Usage

STAG processes wearable accelerometer data through five sequential stages. Each stage can be run independently once its inputs are available.

Stage 1 — Sensor synchronisation

The head and ear accelerometers are aligned using calibration-drop events (three controlled drops from 1.5 m recorded by both sensors simultaneously).

import pandas as pd
from stag.sync.data_sync import BetterDataSync

head_df = pd.read_csv("raw_data/R1_D1_head.csv")
ear_df  = pd.read_csv("raw_data/R1_D1_ear.csv")

syncer = BetterDataSync(
    deer_id="R1_D1",
    head_data=head_df,
    ear_data=ear_df,
    window_dict={"start": 0, "end": 50000},
    mkplot=True,
    plot_folder="plots/sync/",
)
syncer.run_synchronization()

Or via the command-line script for HPC submission:

python scripts/run_sync_aoraki.py --deer_code R1_D1 --path_sys cluster_paths

Stage 2 — Database construction

Synchronised .h5 files are ingested into a SQLite database using the SQLAlchemy ORM defined in stag.database.

# Insert a single deer's data
python stag/database/deer_info.py sqlite:///deer_data.db data/synced/R1_D1.h5

# Batch insert via SLURM
sbatch slurm/make_deer_db.sh

Stage 3 — GPS trajectory features

Ground speed and tortuosity are computed from GPS fixes projected onto the New Zealand Map Grid (EPSG:27200).

from stag.gps.analysis import main as process_gps

deer_df = process_gps("data/synced/R1_D1.h5")
print(deer_df[["abs_speed_mPs", "tortuosity"]].describe())

Stage 4 — GPU clustering

k-means clustering with contiguous leave-out stability analysis.
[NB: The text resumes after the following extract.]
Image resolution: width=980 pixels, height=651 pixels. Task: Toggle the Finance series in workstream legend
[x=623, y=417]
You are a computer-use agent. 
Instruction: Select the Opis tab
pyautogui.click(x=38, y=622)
The script accepts command-line arguments for integration with SLURM array jobs.

python stag/clustering/kmeans.py \
    -t deer8 -nc 8 -ds 0 -dp 0 -rs 0 \
    -df data/clust_data_deer8.npy \
    -sd results/clustering/

To sweep over the full parameter grid (k = 2–50, deletion sizes 0/10/25/50 %, deletion positions in 2 % steps):

sbatch slurm/run_slurm_main_clustering.sh

Post-hoc model selection uses stag.clustering.meta_analysis.ClusterMetaAnalysis to evaluate Calinski–Harabasz quality and Hungarian-matched centroid stability across all runs.
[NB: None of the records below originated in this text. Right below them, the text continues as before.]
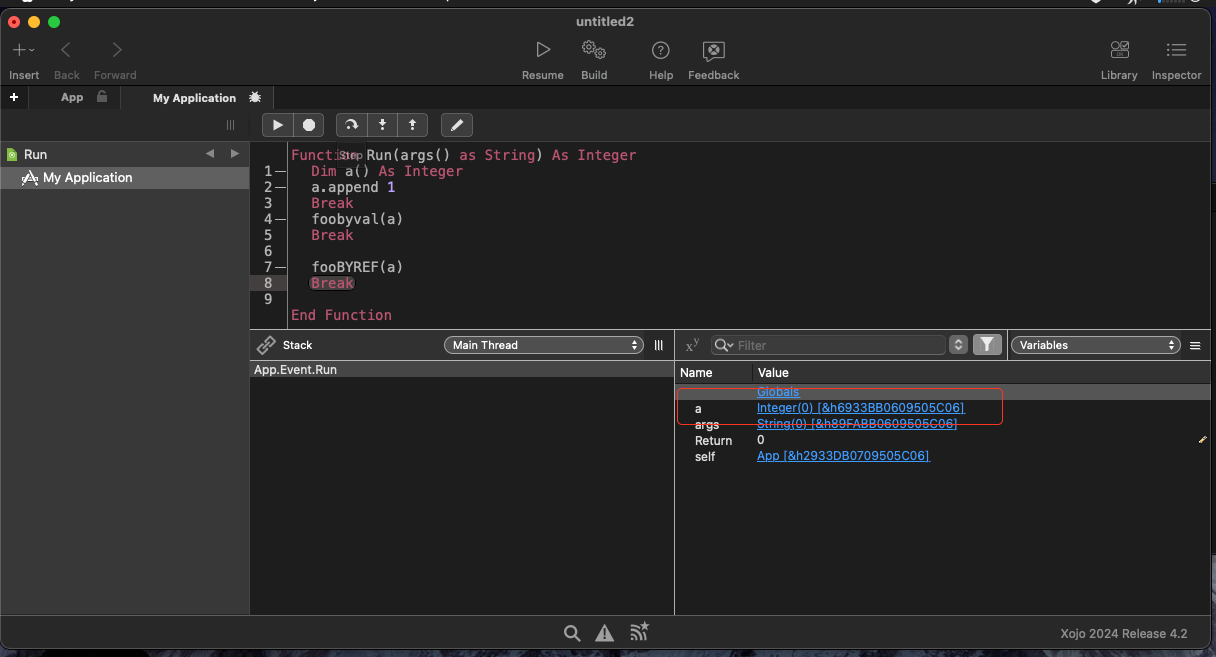The width and height of the screenshot is (1216, 657).
Task: Click the Globals link in variables
Action: click(x=778, y=392)
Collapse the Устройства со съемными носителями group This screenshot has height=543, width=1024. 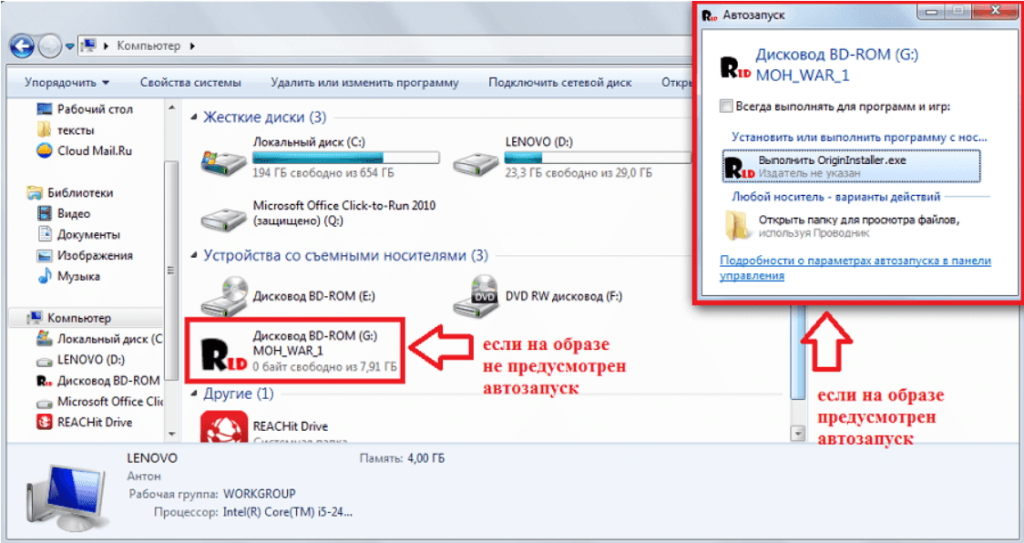pos(194,255)
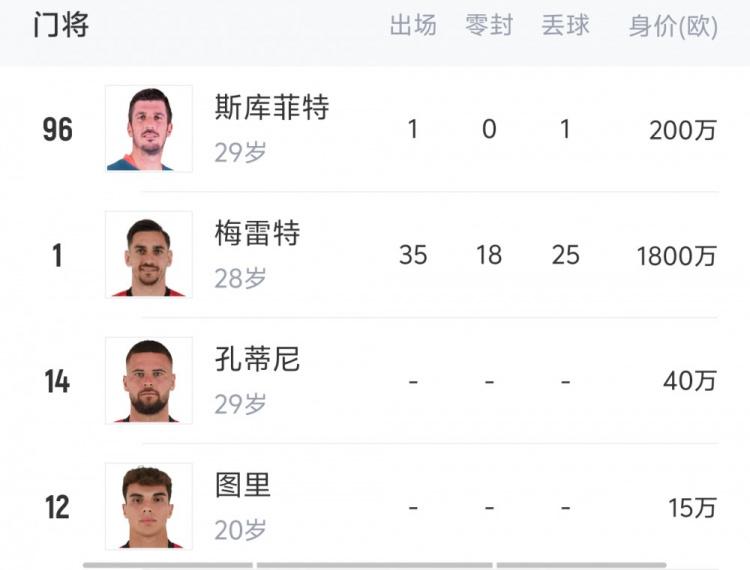Click 梅雷特's 1800万 market value
This screenshot has height=570, width=750.
coord(676,256)
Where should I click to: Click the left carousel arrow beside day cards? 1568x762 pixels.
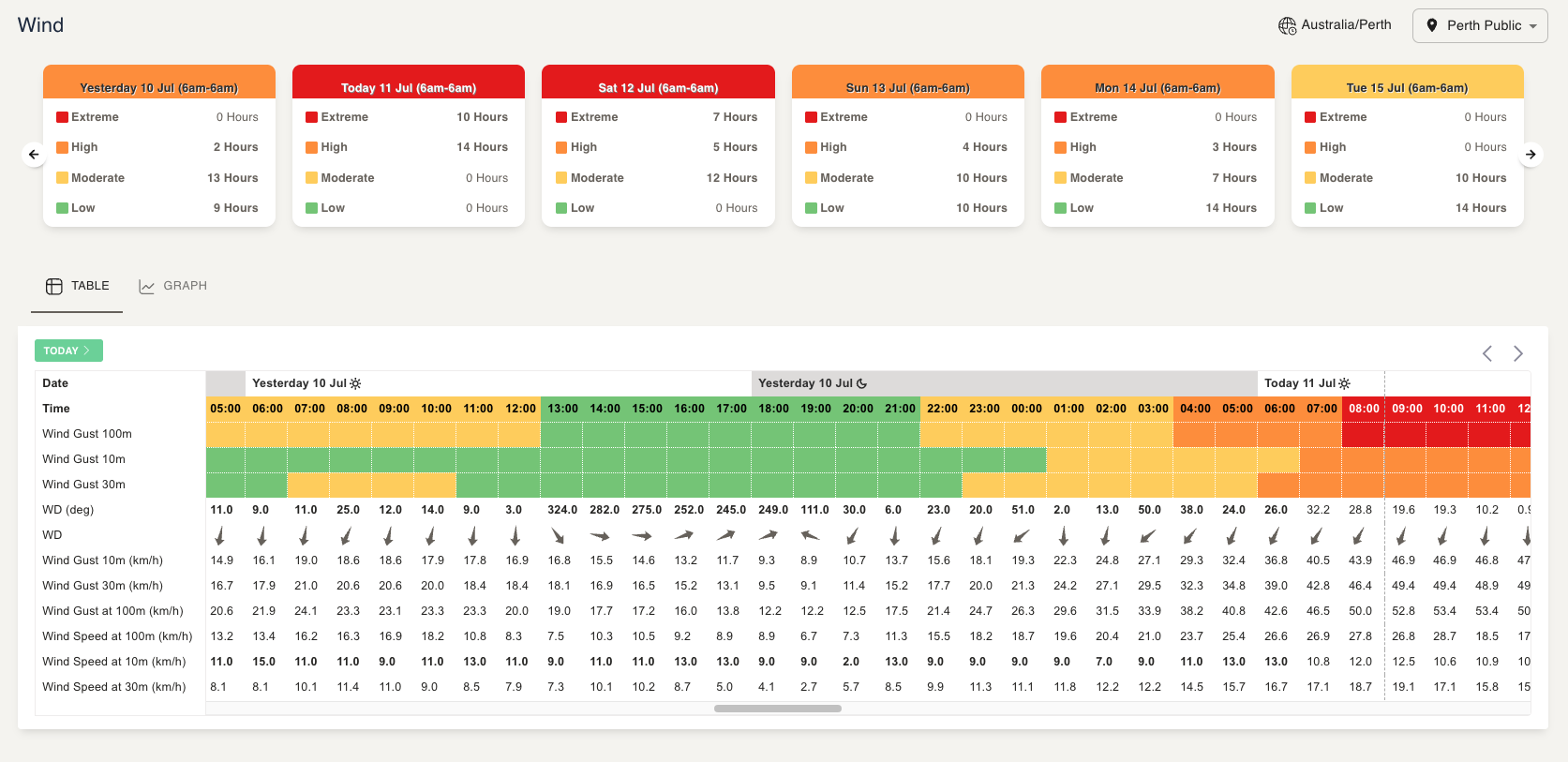click(x=34, y=155)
Stage 5 — Behavioural analysis

The cluster label sequence is analysed for transition probabilities, bout durations, and super-prototype motifs.

from stag.analysis.label_analysis import LabelAnalyser

analyser = LabelAnalyser("results/clustering/labels.npy", fps=50)
analyser.main(cutoff=2, save_path="results/label_analysis.json")

The output JSON contains per-centroid statistics (percentage, mean bout duration ± SEM) and the full transition matrix.